Cartas - Livro V 4
As villas, os testamentos, a educação e a memória dos mortos
Caio Plínio a seu amigo Júlio Valeriano, saudações.
É um caso pequeno, mas o começo de algo nada pequeno. Sólers, homem de posto pretoriano, pediu ao senado que lhe fosse permitido instituir uma feira em suas terras. Os delegados dos vicetinos se opuseram; atuou como advogado Tuscílio Nominato.

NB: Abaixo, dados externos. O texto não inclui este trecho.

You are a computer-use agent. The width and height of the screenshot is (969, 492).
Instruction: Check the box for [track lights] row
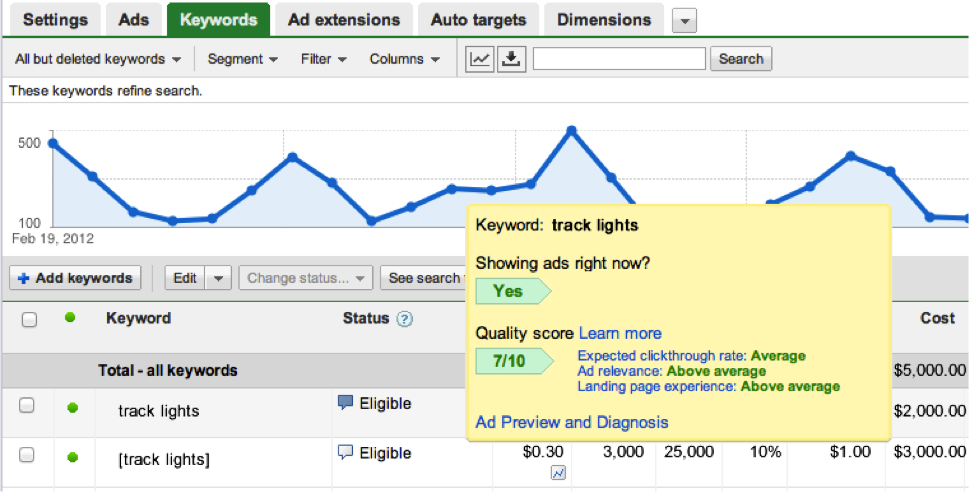pos(27,455)
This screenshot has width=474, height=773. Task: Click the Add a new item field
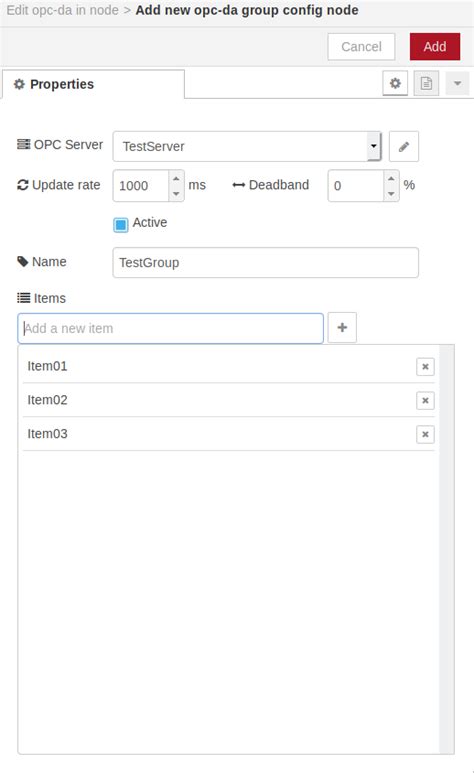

O caso foi adiado. Em outra sessão do senado, os vicetinos entraram sem advogado, disseram que tinham sido enganados, fosse por um lapso de palavra, fosse porque assim pensavam. Interrogados pelo pretor Nepos sobre quem haviam instruído, responderam: o mesmo de antes. Interrogados se naquela ocasião ele havia atuado de graça, responderam que por seis mil sestércios; se haviam pago de novo alguma coisa, disseram que mil denários. Nepos exigiu que Nominato fosse chamado.
Até aí, naquele dia. Mas, pelo que prevejo, o caso vai mais longe. Pois muitas coisas, apenas tocadas e simplesmente agitadas, espalham-se largamente. Aguçei seus ouvidos.
Quanto vai ser preciso agora, com quanta lisonja você terá de pedir para conhecer o resto! A menos que, por isto mesmo, venha antes a Roma e prefira ser espectador a ser leitor. Adeus.